Baglietto-Vargas, D. et al. Nat. Commun. 12, 2421 (2021)

Most mouse models of Alzheimer’s disease (AD) consist of transgenic mice that overexpress human genes associated with familial AD, an early-onset form of the disease caused by rare and fully penetrant mutations in the genes APP, PSEN-1 and PSEN-2. The PD-APP transgenic mouse, which overexpresses human amyloid precursor protein (APP 717V→F), was the first APP-based model to reproduce amyloid β-peptide (Aβ) pathology in the form of amyloid plaques in mice; since then researchers have created and characterized more than 170 genetically modified mouse models containing AD-linked mutations.

Although these mice have provided valuable insights into disease mechanisms, early-onset AD accounts for less than 5% of AD cases and new mouse models that mimic the late-onset progression seen in sporadic human AD, the most common form of the disease, are needed.

In a new study published in Nature Communications, a team of investigators led by Frank M. LaFerla from University of California, Irvine generated a new mouse model in which they substituted the mouse Aβ peptide for its human counterpart (hAβ). The mice, which carry no familial AD mutation and develop age-dependent behavioral and phenotypic alterations, might represent an important step towards modeling late-onset AD.
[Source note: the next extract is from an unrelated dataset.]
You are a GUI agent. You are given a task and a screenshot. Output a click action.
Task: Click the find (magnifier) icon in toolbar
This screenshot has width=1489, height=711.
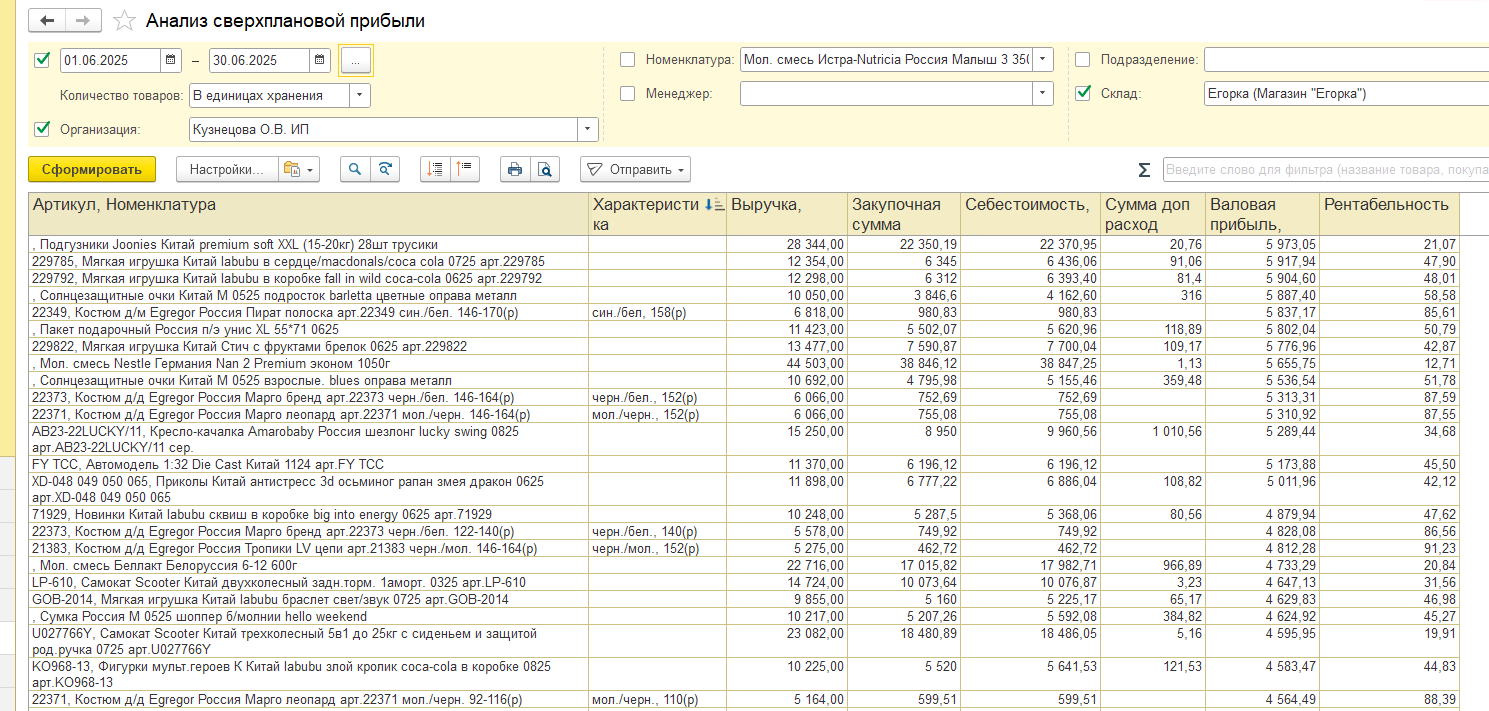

The investigators used a knock-in (KI) strategy to humanize the murine App gene by changing 3 amino acids within the sequence of the Aβ peptide, a product of APP processing. In these mice, hAβ-KI allele is integrated in the App locus, under the control of endogenous gene-regulatory elements; therefore humanized App is expressed at murine physiological levels. “These results are significant because APP is not overexpressed in human sporadic AD, and the hAβ-KI mouse model recapitulates this salient feature,” explain the investigators in their report.

Detailed phenotypic characterization of the mice showed that substitution of mouse Aβ with the wild-type human isoform was sufficient to produce significant changes in cognition, synaptic plasticity, inflammation, OC+/PAS granule formation and gene expression in hAβ-KI mice. These changes were associated with an age-associated increase in insoluble Aβ and decrease in soluble Aβ in the brain of the mice. However, the investigators could not detect amyloid aggregates in hAβ-KI brains, which suggests that additional factors are required for the formation of amyloid plaques.

The investigators conclude that the hAβ-KI mouse line will be a useful platform to investigate the many genetic, aging, and environmental factors that drive the development of AD and lead to formation of plaques.